== Assignment ==
Run through the records and show each line that includes the string "entry".

== Dataset entries ==
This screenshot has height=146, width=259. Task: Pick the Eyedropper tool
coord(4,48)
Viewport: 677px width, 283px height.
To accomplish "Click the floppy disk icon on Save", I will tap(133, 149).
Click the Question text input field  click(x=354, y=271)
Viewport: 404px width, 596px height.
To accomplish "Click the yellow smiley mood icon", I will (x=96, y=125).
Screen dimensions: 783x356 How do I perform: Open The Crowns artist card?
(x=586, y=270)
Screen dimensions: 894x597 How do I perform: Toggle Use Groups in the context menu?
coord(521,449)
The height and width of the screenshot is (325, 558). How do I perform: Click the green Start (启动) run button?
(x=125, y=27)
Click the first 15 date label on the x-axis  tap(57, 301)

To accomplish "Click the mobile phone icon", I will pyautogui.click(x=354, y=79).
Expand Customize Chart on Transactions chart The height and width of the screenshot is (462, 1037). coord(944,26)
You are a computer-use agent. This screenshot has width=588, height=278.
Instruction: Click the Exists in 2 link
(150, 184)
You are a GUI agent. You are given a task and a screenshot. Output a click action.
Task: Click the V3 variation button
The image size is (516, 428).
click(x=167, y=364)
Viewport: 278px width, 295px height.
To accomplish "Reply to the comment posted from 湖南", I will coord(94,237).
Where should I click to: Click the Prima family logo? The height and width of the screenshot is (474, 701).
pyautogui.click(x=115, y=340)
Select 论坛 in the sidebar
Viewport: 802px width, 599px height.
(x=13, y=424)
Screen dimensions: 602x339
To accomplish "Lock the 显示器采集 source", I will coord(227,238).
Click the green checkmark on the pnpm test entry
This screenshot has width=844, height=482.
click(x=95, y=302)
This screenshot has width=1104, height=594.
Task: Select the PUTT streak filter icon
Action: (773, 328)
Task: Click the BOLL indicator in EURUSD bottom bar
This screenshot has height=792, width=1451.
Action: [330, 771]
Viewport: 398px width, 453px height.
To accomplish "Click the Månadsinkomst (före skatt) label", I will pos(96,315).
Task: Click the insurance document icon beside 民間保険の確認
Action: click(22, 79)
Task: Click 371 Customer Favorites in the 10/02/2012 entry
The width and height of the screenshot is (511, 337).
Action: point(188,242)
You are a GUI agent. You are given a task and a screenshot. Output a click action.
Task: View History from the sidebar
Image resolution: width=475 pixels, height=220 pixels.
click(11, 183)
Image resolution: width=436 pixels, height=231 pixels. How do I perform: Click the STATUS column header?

== Expected answer ==
Click the green checkmark on the pnpm test entry
Task: Click 371 Customer Favorites in the 10/02/2012 entry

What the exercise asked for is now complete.